**Directions for this task**
When you reach the line below that has "Print the map using printer icon", start returning lines exactly, and stop after the line that has "You are a GUI"; skip the pictures.

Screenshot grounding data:
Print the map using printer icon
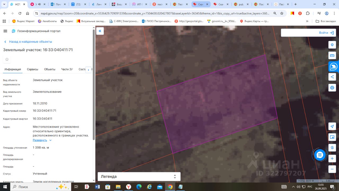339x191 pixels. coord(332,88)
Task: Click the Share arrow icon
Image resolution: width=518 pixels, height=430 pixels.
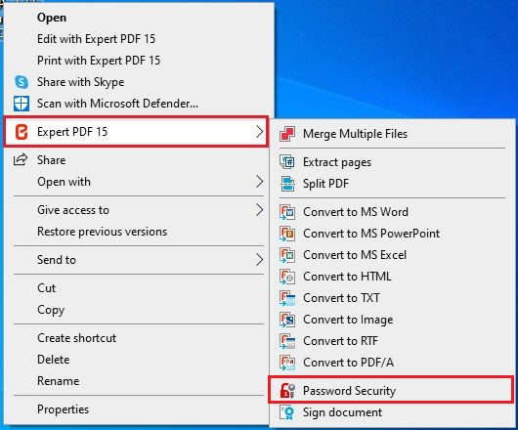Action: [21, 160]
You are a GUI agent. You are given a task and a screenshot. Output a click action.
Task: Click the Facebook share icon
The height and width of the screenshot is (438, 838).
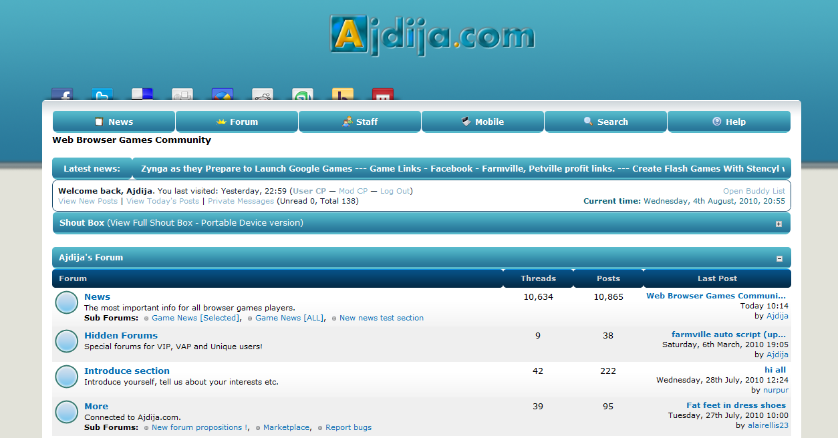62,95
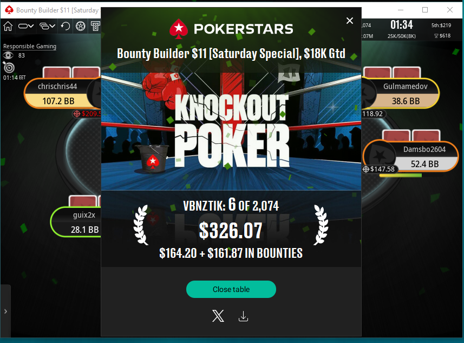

---

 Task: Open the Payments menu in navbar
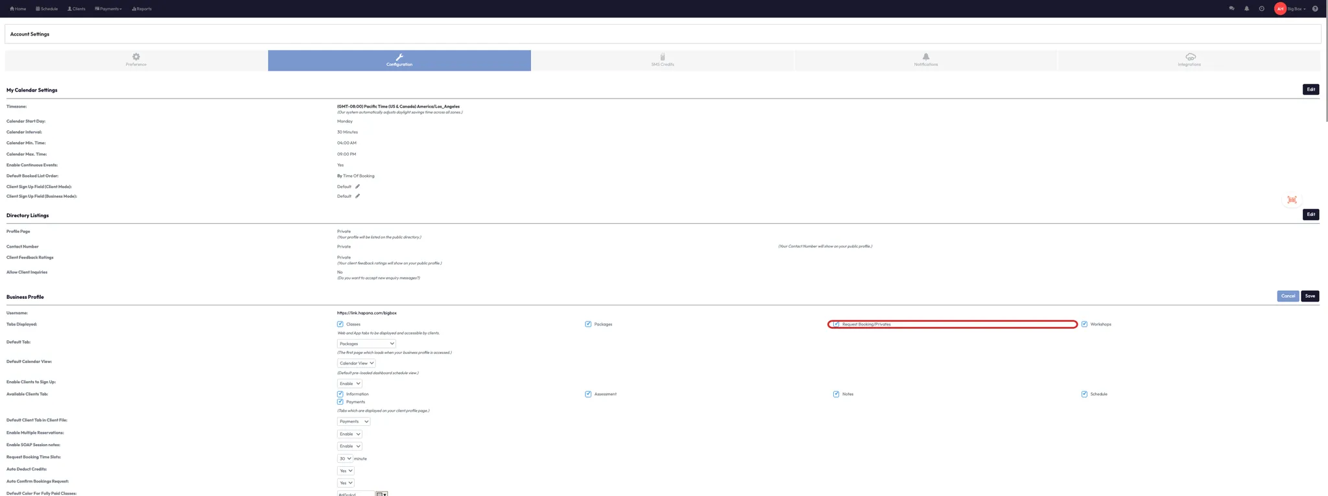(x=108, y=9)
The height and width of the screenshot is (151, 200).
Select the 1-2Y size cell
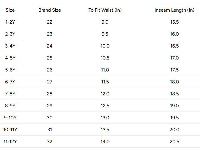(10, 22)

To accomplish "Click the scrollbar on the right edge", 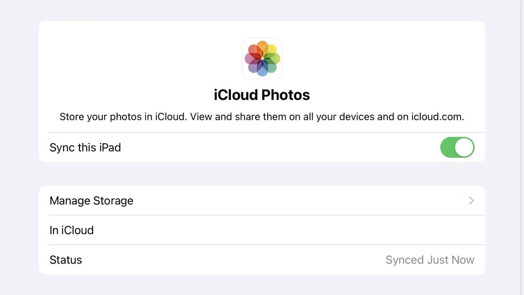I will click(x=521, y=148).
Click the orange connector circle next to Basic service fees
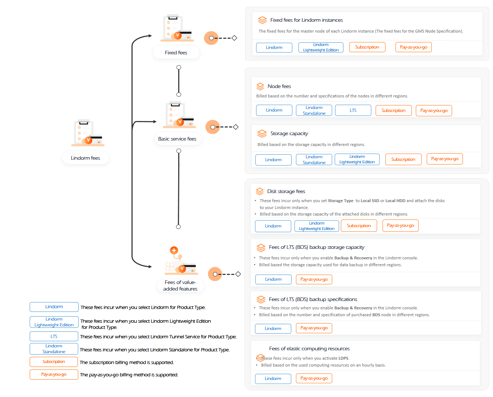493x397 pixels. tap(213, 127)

**Solved problem**
Print the map using printer icon
339x191 pixels. coord(332,88)
Task: Click the Share arrow icon
Image resolution: width=518 pixels, height=430 pixels.
Action: [21, 160]
You are a GUI agent. You are given a task and a screenshot. Output a click action.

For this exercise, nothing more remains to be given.